Sperling Prostate Center

What’s the Most Powerful Pill for a Long, Healthy Life?

If there were a single drug that would offer you a longer, healthy life, would you take the pill? I recently posted an update on metformin, a common diabetes drug that seems to have anti-aging properties; it may also offer some protection against prostate cancer, especially when combined with statins. Another substance called rapamycin has been shown in lab studies with aging animals to restore youthful characteristics.

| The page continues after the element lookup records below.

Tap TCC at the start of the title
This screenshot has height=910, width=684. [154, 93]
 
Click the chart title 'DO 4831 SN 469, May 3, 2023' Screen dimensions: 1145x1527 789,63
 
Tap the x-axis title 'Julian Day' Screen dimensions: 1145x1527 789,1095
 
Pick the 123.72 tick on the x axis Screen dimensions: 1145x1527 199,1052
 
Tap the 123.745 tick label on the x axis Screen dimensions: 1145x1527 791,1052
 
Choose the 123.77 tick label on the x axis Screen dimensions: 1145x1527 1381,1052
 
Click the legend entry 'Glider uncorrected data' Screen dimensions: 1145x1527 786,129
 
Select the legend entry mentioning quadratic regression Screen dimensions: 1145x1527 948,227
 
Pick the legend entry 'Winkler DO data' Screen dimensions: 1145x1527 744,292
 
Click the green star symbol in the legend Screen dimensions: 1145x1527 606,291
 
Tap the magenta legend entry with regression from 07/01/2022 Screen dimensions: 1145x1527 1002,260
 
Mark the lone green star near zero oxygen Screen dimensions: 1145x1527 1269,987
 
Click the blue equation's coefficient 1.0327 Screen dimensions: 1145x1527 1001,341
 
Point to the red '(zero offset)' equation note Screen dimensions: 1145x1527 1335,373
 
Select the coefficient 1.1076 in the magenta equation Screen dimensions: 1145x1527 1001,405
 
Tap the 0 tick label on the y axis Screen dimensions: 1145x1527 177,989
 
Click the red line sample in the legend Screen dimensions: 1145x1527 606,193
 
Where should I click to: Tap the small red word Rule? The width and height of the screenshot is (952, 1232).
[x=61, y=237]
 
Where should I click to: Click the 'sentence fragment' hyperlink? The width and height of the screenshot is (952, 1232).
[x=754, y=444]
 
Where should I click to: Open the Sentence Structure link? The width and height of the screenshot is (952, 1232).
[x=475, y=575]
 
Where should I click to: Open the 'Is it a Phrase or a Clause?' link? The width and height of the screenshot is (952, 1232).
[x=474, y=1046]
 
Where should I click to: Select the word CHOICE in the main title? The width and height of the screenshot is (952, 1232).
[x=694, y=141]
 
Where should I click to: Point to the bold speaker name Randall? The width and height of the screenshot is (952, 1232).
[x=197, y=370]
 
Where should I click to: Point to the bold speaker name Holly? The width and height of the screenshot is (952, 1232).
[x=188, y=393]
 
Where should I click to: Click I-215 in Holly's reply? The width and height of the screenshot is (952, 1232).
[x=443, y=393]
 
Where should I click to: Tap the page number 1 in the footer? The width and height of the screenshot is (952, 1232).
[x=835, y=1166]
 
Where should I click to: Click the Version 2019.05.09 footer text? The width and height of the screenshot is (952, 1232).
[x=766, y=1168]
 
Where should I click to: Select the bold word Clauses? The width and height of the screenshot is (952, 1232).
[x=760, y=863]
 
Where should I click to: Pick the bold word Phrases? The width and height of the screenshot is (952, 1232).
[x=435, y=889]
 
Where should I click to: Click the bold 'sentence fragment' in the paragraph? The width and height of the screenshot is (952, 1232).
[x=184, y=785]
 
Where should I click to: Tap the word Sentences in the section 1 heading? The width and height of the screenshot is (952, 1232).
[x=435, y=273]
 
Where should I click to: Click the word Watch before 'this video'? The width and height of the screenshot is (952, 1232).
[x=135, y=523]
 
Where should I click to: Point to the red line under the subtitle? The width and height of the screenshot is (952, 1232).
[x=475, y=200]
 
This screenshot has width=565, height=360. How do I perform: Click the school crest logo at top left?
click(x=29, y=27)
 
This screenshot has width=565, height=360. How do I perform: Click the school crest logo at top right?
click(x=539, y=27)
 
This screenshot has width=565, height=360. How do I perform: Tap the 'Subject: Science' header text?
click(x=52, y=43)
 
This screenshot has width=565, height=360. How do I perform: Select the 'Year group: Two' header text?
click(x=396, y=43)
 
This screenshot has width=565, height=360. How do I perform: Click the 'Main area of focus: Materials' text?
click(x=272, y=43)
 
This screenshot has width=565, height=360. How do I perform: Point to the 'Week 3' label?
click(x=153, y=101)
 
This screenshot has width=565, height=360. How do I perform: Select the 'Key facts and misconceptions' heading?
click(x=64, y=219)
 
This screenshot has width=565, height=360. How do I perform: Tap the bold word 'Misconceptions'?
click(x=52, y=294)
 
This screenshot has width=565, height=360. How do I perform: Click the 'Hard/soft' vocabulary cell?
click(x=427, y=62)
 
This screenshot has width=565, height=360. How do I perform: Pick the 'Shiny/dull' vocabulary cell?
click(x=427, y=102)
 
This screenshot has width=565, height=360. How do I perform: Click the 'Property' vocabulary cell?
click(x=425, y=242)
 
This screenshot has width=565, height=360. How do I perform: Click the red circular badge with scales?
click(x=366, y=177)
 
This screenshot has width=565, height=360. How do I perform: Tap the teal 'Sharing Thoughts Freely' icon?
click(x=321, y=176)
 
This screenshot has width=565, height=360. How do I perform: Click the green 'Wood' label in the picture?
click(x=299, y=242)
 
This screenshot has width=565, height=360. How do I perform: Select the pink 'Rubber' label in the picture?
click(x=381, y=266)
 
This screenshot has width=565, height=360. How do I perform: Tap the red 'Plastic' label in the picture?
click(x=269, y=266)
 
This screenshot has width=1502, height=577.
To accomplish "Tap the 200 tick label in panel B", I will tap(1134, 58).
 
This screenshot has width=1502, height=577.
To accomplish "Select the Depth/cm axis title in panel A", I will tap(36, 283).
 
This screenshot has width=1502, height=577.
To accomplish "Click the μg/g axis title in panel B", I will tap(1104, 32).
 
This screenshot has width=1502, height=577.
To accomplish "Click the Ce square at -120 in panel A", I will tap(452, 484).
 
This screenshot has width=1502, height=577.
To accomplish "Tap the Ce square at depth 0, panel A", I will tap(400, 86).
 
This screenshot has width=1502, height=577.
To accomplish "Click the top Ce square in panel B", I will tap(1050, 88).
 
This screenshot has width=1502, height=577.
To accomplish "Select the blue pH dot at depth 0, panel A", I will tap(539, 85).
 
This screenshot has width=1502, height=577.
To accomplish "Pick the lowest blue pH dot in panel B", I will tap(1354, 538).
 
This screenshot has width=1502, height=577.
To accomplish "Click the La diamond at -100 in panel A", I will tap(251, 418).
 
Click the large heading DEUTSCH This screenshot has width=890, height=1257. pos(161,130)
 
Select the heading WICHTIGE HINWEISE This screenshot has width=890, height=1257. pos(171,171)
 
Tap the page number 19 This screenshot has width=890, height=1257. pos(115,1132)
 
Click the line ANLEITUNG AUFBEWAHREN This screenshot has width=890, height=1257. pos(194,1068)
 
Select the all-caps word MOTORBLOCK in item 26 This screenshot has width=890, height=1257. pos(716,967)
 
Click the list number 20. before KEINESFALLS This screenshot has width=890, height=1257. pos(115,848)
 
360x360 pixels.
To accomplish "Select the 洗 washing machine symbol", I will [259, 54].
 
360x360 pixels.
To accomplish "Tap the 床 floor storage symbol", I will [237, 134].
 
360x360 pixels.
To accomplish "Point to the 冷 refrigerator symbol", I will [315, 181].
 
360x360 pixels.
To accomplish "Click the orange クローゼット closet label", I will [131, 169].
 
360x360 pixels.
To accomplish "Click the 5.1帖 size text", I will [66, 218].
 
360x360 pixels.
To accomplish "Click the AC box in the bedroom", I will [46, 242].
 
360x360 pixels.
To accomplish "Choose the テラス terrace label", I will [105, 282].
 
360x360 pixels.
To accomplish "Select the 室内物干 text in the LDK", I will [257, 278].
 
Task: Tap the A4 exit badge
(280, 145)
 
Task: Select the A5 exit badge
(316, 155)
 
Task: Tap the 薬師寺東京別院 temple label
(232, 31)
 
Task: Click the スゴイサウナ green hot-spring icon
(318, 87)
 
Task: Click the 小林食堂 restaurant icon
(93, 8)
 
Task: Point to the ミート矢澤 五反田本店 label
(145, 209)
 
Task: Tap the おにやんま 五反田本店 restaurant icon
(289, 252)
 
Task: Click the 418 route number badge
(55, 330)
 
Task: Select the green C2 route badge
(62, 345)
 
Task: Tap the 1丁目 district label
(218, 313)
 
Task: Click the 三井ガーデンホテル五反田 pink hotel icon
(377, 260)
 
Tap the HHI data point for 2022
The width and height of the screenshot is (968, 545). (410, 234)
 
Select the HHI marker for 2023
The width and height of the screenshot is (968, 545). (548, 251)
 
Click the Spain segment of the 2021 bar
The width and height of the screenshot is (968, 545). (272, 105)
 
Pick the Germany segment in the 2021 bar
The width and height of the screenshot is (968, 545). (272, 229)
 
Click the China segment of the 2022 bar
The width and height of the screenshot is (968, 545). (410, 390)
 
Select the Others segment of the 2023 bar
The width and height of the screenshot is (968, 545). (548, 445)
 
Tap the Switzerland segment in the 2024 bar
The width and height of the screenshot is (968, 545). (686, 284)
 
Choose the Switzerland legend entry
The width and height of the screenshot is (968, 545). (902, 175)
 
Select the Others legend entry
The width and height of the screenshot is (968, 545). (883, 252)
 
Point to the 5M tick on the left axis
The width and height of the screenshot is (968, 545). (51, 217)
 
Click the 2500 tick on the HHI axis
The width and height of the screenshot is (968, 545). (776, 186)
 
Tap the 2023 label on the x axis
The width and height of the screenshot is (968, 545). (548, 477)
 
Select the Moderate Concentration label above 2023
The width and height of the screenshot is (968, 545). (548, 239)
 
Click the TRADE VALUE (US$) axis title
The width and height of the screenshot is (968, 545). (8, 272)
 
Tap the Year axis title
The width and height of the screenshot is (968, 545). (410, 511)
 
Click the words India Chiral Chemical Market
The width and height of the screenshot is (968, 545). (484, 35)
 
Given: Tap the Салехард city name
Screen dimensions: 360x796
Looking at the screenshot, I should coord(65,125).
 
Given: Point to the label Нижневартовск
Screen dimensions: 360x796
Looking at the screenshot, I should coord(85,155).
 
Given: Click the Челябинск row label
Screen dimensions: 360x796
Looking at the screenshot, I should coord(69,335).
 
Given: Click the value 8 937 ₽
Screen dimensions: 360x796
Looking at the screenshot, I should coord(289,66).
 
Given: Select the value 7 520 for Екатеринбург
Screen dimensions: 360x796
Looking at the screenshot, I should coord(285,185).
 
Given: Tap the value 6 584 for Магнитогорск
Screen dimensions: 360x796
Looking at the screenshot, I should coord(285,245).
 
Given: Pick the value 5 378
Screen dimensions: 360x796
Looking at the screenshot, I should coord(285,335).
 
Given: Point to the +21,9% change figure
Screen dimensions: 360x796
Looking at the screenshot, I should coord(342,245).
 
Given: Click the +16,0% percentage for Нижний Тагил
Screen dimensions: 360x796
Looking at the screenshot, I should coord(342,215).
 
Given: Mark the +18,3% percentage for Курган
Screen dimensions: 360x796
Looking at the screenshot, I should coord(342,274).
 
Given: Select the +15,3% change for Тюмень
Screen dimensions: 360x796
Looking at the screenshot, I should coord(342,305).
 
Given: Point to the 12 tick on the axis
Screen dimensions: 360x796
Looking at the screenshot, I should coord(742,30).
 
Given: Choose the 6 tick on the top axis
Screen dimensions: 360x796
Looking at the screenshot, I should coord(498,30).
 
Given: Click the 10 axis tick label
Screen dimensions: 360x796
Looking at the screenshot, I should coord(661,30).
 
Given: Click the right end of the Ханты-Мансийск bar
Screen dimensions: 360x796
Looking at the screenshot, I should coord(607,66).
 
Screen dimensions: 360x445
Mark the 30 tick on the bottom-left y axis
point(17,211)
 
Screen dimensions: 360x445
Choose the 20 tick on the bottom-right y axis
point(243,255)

STOP! As of yet, you can’t pop a miracle pill that can bring back your youthful glow or prevent your aging body from further breakdown, because such a drug doesn’t exist. Or does it? What if there is such a thing, but it doesn’t exist as an oral tablet? If you’re willing to stretch your definition of “pill”, it may surprise you to learn that you already have access to such a wonder drug in your own body. It’s called exercise.

In 2015, three researchers from Spain proposed reframing exercise as a multi-purpose pill, or “polypill”, that can “prevent and/or treat almost every chronic disease, with obvious benefits such as its low cost and practical lack of adverse effects.”[i] More recently, Dr. Kevin Murach, assistant professor at the Exercise Science Research Center (U of Arkansas, Fayetteville) made an even more radical statement, “Exercise is the most powerful drug we have.”[ii]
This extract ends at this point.